Single of rare tune by Beatles' friend Klaus Voormann to benefit Syrian refugees

The demo of "Lu La Le Lu," a song Klaus Voormann wrote and gave to the band Wishful Thinking in the early 1970s, is being pressed to vinyl as a benefit single for Intereurope Human Aid Association, a group working to help Syrian refugees.

Voormann met the Beatles during their Hamburg days and became a close friend to the group, creating the cover to their Revolver album and later playing bass for solo recordings by George Harrison, John Lennon and Ringo Starr.

The benefit single is being made available via Apcor Books, publishers of a recent history of the Beatles' Apple Records label.

Details:
The A-side features Klaus Voormann on vocals, accompanying himself on guitar, singing his own composition Lu la Le Lu. This demo version was recorded on his Grundig tape recorder. Around the time of this recording Klaus was staying in a small cottage at George Harrison's Friar Park Estate. The acetate was given to Wishful Thinking and has never been heard outside a very small circle of people and certainly never officially released before. The single will initially be issued in a limited run of 1,000 copies, housed in a beautiful picture cover with original art work by Klaus, drawn around the time of the demo recording (1969/1970) and made available by Klaus and Christina Voormann especially for this release, of which the first 250 copies will be personally signed by Klaus Voormann!

We will be taking orders for the first 250 copies of this limited edition at 50 Euros (which includes worldwide shipping). We expect the singles to be ready for shipping in 2 months, but reserve your copy now to avoid disappointment! You can reserve your copy/copies at: order@aisforapplebook.com.

The remaining 750 copies of this single, also with the beautiful gatefold cover, will retail at 15 Euros including worldwide shipping. Wholesalers are welcome to inquire at order@aisforapplebook.com. Apcor will be mailing press reports to announce the release of this single within a few weeks to get as much coverage as we can. In one of our upcoming newsletters we will give a full financial statement on the sales of this single and how much will go to the IHA organization.  

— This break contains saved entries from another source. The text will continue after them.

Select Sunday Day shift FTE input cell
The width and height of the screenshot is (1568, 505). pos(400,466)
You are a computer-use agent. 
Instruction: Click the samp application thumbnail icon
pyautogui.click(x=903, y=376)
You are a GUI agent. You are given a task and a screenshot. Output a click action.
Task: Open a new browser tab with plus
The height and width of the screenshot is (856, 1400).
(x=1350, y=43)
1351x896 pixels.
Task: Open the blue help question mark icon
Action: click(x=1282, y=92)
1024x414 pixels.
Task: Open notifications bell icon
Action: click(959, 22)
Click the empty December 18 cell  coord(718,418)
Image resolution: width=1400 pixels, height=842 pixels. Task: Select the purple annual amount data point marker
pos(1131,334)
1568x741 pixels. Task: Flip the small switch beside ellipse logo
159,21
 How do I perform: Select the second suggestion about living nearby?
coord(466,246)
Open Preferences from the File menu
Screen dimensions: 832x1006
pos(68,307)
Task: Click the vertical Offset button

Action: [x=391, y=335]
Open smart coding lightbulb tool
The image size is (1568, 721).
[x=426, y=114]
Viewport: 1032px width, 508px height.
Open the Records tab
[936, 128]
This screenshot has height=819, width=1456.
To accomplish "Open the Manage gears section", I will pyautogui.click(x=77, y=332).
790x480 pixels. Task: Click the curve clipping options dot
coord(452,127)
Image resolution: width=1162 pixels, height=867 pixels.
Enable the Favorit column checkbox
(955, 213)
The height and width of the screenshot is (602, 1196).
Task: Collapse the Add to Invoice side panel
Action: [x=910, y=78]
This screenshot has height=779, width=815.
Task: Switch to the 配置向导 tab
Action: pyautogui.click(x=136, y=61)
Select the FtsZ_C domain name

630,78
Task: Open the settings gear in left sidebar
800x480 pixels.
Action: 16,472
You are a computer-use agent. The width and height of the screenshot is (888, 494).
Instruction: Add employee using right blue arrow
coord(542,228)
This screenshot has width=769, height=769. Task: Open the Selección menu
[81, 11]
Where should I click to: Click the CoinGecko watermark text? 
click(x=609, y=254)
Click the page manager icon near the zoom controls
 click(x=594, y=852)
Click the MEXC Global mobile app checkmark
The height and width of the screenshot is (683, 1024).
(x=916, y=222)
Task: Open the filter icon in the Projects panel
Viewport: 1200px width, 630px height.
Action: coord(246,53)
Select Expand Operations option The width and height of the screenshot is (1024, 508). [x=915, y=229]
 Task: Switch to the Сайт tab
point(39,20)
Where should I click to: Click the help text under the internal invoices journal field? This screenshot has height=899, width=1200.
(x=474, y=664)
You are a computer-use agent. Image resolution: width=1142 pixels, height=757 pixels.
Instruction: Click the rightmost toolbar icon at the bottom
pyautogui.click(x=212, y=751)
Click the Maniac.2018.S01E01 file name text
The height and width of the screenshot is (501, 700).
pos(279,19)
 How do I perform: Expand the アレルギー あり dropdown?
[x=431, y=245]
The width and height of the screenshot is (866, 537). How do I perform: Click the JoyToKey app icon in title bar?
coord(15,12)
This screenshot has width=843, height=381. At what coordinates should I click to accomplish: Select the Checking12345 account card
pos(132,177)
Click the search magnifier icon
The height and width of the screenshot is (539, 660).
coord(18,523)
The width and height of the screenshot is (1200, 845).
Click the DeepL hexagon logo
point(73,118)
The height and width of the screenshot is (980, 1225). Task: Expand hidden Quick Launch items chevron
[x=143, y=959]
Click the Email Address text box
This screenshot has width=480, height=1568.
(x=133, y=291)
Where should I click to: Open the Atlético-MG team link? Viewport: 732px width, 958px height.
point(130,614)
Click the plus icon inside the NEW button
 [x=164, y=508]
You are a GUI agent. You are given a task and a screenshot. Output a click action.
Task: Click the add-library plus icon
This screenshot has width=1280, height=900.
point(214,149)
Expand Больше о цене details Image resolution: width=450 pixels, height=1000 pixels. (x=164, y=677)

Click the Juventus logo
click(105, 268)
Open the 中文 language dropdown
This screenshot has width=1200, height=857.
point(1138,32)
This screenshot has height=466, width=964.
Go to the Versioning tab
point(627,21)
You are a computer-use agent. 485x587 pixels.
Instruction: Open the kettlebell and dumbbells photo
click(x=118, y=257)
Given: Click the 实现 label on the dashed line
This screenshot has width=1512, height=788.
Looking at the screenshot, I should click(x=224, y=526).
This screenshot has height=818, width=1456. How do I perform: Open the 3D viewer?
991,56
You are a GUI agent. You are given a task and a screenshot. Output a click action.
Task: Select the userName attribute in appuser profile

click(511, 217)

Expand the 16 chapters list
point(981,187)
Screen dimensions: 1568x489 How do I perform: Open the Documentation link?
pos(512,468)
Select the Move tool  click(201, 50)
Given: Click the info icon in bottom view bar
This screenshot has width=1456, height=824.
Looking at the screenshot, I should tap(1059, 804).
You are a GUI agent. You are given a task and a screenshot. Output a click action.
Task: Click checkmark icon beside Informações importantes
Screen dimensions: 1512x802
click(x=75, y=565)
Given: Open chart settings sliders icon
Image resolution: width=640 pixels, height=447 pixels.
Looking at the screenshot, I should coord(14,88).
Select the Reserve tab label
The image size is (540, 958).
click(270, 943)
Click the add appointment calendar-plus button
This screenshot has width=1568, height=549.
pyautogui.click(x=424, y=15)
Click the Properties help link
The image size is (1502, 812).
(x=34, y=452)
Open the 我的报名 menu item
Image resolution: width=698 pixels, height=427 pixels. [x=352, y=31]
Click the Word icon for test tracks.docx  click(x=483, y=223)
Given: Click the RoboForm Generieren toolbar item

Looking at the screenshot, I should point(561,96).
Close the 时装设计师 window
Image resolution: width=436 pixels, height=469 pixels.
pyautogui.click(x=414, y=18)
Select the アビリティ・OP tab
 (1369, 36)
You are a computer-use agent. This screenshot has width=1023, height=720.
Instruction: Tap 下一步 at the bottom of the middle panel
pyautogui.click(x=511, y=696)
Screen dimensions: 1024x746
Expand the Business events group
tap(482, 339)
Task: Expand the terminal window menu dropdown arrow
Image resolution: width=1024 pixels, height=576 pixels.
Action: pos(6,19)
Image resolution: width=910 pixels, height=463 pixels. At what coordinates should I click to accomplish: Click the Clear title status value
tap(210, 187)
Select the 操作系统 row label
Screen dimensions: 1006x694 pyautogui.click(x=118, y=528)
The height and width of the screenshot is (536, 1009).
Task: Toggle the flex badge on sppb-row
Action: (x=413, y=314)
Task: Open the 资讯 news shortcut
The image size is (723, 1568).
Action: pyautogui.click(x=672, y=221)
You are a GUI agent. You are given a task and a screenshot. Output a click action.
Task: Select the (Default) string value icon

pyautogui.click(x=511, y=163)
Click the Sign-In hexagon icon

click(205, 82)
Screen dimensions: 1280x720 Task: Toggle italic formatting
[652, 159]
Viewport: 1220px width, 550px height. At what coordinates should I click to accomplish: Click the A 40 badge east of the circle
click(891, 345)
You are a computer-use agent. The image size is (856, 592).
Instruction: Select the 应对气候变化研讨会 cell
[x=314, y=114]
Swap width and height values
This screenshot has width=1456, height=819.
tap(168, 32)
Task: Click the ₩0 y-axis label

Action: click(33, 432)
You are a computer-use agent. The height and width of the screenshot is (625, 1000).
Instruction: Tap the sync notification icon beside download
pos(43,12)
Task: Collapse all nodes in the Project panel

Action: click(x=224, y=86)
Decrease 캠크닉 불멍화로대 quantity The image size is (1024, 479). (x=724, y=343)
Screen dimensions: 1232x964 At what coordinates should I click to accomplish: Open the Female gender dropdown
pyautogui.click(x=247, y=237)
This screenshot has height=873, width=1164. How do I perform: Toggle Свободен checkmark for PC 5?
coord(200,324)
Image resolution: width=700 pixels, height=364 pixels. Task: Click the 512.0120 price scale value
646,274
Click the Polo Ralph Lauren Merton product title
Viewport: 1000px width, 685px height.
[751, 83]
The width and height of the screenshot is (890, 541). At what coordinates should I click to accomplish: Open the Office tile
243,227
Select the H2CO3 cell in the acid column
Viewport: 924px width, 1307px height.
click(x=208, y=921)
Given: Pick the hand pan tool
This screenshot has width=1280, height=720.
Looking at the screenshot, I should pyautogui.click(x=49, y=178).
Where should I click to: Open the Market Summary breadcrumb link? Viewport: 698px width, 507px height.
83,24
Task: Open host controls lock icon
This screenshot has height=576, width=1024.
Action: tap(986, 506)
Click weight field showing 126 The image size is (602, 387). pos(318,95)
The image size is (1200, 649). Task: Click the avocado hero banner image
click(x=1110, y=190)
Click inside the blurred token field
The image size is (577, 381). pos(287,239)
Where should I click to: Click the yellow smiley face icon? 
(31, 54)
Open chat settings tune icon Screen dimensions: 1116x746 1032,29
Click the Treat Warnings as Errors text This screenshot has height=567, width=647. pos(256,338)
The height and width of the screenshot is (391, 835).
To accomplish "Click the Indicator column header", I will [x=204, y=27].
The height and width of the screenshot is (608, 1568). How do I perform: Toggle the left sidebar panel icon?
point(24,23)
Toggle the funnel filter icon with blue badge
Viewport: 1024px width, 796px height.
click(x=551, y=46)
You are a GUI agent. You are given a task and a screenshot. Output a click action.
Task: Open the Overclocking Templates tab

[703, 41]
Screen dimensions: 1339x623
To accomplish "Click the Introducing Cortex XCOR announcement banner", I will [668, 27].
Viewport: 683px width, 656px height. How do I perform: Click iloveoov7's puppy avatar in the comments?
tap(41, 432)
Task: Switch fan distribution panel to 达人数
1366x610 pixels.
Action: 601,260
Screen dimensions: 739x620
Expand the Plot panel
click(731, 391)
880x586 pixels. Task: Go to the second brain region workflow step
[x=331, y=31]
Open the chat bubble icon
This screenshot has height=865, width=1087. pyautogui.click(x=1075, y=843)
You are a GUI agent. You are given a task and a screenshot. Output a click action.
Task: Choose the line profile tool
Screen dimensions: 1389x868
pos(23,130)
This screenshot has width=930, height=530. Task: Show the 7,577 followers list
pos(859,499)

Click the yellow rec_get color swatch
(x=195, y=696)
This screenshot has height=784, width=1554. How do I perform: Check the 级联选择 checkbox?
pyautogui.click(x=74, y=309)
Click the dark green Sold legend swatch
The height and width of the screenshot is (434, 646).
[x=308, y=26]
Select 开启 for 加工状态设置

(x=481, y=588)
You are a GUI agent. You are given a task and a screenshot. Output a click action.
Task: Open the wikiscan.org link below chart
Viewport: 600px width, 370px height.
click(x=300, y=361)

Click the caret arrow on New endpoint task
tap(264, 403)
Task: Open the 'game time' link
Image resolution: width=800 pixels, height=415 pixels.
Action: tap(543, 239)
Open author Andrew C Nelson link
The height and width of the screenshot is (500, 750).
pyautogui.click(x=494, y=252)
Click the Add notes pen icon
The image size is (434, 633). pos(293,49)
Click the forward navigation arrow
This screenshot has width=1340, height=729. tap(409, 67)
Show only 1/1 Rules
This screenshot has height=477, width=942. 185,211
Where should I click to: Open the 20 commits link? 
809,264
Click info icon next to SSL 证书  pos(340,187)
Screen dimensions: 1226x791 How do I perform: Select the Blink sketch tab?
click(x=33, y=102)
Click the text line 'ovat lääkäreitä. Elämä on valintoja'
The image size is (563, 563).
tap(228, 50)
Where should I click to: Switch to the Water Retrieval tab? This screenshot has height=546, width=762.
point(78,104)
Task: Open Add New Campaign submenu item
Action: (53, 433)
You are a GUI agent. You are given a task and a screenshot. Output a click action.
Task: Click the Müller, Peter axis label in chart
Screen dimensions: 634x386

Apcor also shares this message from Voormann about the release:
People associate my name with The Beatles, Revolver, good old Hamburg Days. However, there is also another story: the story of little seven-year old Klaus, who - together with his mother, 3 older brothers and baby brother Rolf - was forced to flee from the Russians amidst a long stream of refugees. Mother pushed the pram, Max pulled the handcart with our few belongings. We slept in barns, took shelter in road ditches when the Russian bombers were flying over our heads, rode in a horse carriage among soldiers who were in the retreat, and during this time my little brother died of bacterial dysentery. Thousands of refugees are still on the way via the Balkan Routes. In the frontline Dominik Kodlin, a very good and dear friend of our family. He is co-founder of the Munich NGO InterEuropean Human Aid Association/www.iha.help. He belongs to the volunteers who provide immediate assistance and help on Europe's borders, refugees camps and hotspots. Day and night in tireless dedication to be there where help is not (fully) implemented yet e.g. when boat people are reaching Greece islands, soaked and undercooled or thousands of people desperately wait in front of closed boarders and barbed wire fence meters high. When he told us about all these people passing him by - elderly, invalids, injured, children, often carried by extremely exhausted humans over hundreds of kilometres-, it brings back the images of my own escape back then when I was a little child and my heart starts bleeding.